Soltis, the principal investigator of the “One Tree, One Planet” series, is a distinguished curator in the Florida Museum of Natural History Laboratory of Molecular Systematics and Evolutionary Genetics and a distinguished professor in the University of Florida department of biology. His research interests focus on plant evolution and phylogeny. He was elected to the National Academy of Sciences in 2017 and, along with his wife Pamela Soltis, was the joint awardee of the 2006 Asa Gray award which recognizes lifetime achievement in plant systematics.
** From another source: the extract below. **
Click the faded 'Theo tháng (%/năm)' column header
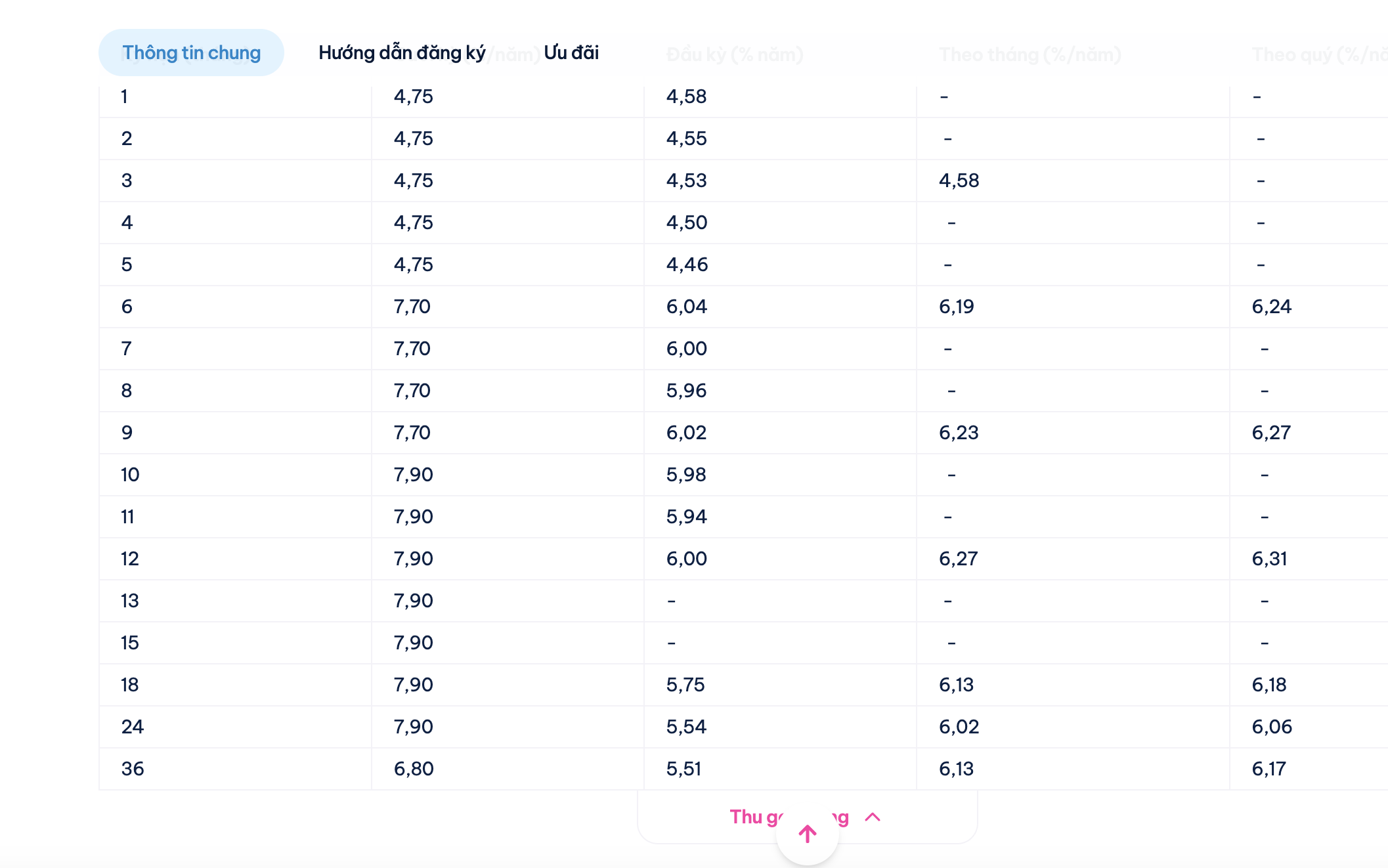This screenshot has height=868, width=1388. (1030, 54)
The Soltises were also awarded the Darwin-Wallace Medal in 2016 by the Linnean Society of London in recognition of major advances in evolutionary biology.

Pamela Soltis

A distinguished curator in the Florida Museum Laboratory of Molecular Systematics and Evolutionary Genetics, Soltis studies plant diversity with an emphasis on the origin and evolution of flowering plants, plant genome evolution and conservation genetics. She is also the director of the University of Florida Biodiversity Institute. She was elected to the National Academy of Sciences in 2016 and to the American Academy of Arts and Sciences in 2017, along with her husband Douglas Soltis. She currently serves on a National Academies of Sciences Engineering and Medicine committee to investigate the value and future of biological collections.

Rob Guralnick

An associate curator of biodiversity informatics at the Florida Museum of Natural History, Guralnick researches biodiversity with a focus on spatiotemporal changes in genetic and species diversity. He uses an integrative approach to global change biology and his work is also geared toward the mobilization and re-use of already collected biodiversity records like biocollections records.

Matt Gitzendanner

Gitzendanner is a scientist in the UF department of biology and collection manager at the Florida Museum of Natural History. He focuses on genomics, bioinformatics and population and conservation genetics and has considerable computational expertise in dealing with big data and building large relationship trees.

James Rosindell – OneZoom

Rosindell is a research fellow/lecturer in biodiversity theory and science outreach at Imperial College London.  Together with Yan Wong and others, he created the OneZoom tree of life explorer website which provides the interactive tree explorer engine for One Tree One Planet. OneZoom is now run as an independent registered charity for which Rosindell and Wong serve as board members. In his other research work Rosindell is interested in models of biodiversity and their applications in conservation, ecology and evolution.

Yan Wong - OneZoom

Wong is an evolutionary biologist with expertise in maths, genetics and computing. He worked as a lecturer in evolutionary biology and ecology at the University of Leeds before moving into professional science outreach. He co-authored “The Ancestor’s Tale” book (2016) with Richard Dawkins and has presented on numerous television and radio science shows. Yan now works for the Big Data Institute in Oxford on computational techniques for handling large genetic datasets. Yan Wong has worked closely with Rosindell on the OneZoom project since 2014, including the application of OneZoom as part of One Tree, One Planet.